Before I continue, I would like to thank everyone, especially my family, my friends, and my communities for the tremendous amounts of love, support, and mail that I have received during my jailing at Muscatine. It is never easy to be in jail and separated from the ones you love, but you all made a tough choice and a tough situation a little easier. I hope that you keep Carrie Feldman in your thoughts, prayers, and actions as she continues to be jailed for her non-cooperation in the grand jury.
Following the bond hearings and my subsequent release, I would also like to thank Judges Shields, Walters, and Jarvey for coming to the same conclusions that we knew all along: that I am not a danger to my community; that these charges are not a challenge from which I will run; and that the best place for me is at home and not in jail. The fact that these judges ruled in favor of my release speaks multitudes to the so-called “evidence” that the prosecution brought forward.

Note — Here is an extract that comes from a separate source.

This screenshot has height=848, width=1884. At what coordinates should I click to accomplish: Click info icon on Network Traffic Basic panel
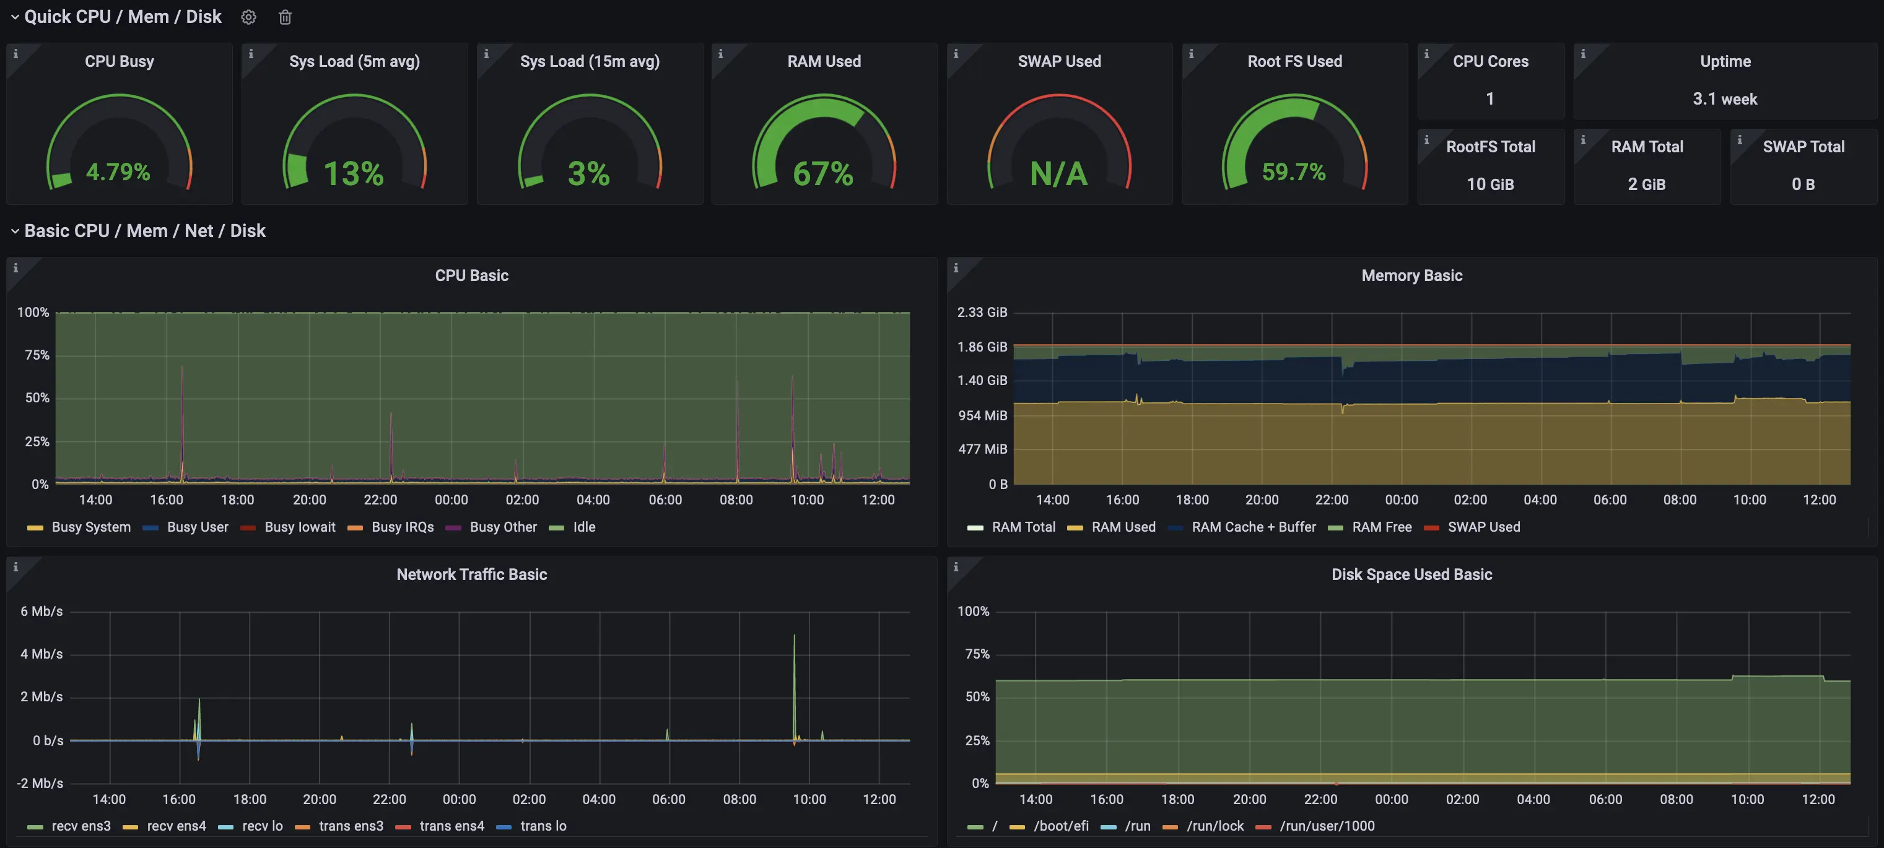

Even a casual reading of the motions filed by Clifford Cronk shows that the arguments for my detention were not based off of any real evidence that places me at the University of Iowa raid, but instead, he demanded my detainment because of the political beliefs that I hold. In possibly one of the most blatant and frightening passages from the motions, Cronk alleges that I am a “domestic terrorist” because I have political beliefs and have engaged in First Amendment protected activities:
“Defendant’s writings, literature, and conduct suggest that he is an anarchist and associated with the ALF movement. Therefore, he is a
domestic terrorist.”
This labeling of political beliefs and political dissent as “terrorism” is not anything new in America. The same rhetoric has been used for over a century to suppress social movements, from the labor movements, to the civil rights movements, to the Black, Chicano and American Indian liberation movements. Its current usage against anarchists, environmentalists, and the animal rights activists is just the latest chapter.
Under the AETA (and its predecessor the AEPA), the ever-expanding definition of terrorism has included everything from the ALF to PETA, even going as far as charging people who chalk on sidewalks as “terrorists.” Regardless of the many laws that exist to charge illegal activities, laws such as the AETA are written specifically to charge political ideologies and those who support them.
But this expanding definition of terrorism does not just affect animal rights activists, to which my case should attest. The government makes broad and dangerous generalizations across the board, conflating ideologies from all sides of the political spectrum with terrorism (e.g. anti-abortion activists, gun-rights advocates, environmentalists, and anarchists). Not only does the government target political activity, but it also uses the guise of the “war on terror” to target entire communities based on religion, ethnicity, national origin, and immigrant status. We must ask ourselves, “Who will be next?”
It is not just animal rights activists and anarchists who have a stake in this case, in the abolition of the AETA, and in the overall “terrorizing” of political dissent, but everyone who lives within America, everyone who values our inalienable rights and liberties, and everyone who seeks a better way of living than the one we have been given.
Yours,
Scott DeMuth
As always: Repeal the AETA! Fight the Green Scare! Resist State Repression!